What is needed is an exact repeat of the lines from the one holding "Where should I" through the final line of the data, with no pictures.
########
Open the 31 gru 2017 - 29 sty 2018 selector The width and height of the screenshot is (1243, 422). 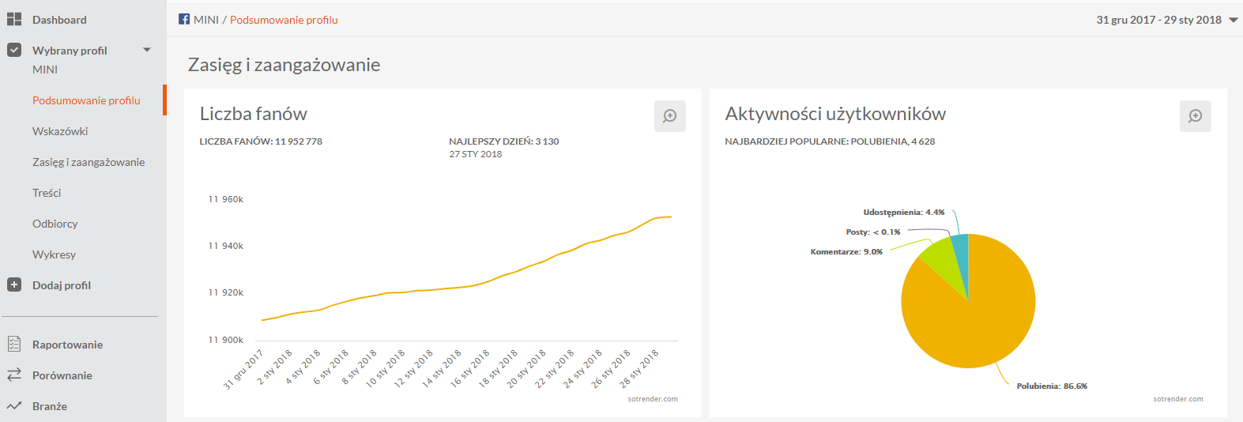click(1158, 20)
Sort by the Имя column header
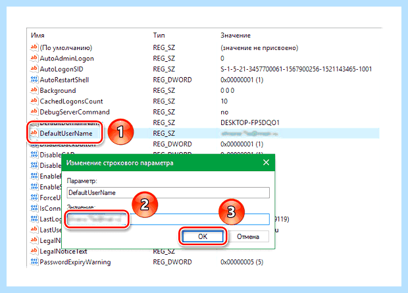Screen dimensions: 408x293 point(38,35)
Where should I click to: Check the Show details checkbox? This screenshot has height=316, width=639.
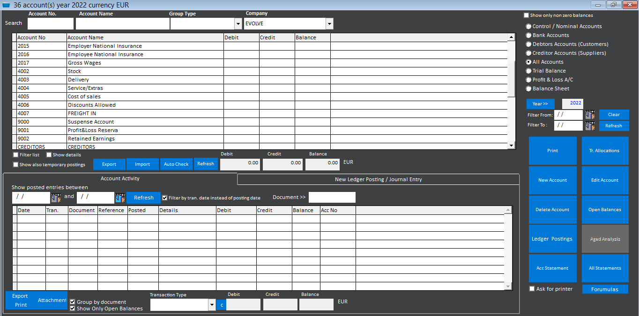click(x=49, y=154)
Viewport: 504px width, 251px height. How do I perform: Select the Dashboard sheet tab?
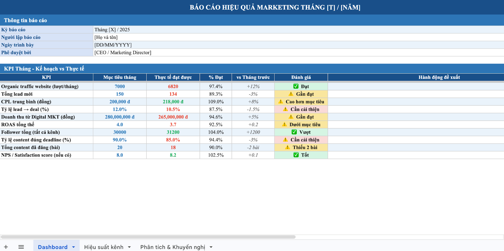click(53, 247)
########
▶ **TASK OUTPUT**:
Where should I click to: Check the Show details checkbox? This screenshot has height=316, width=639.
click(x=49, y=154)
Viewport: 504px width, 251px height. How do I perform: Select the Dashboard sheet tab?
click(53, 247)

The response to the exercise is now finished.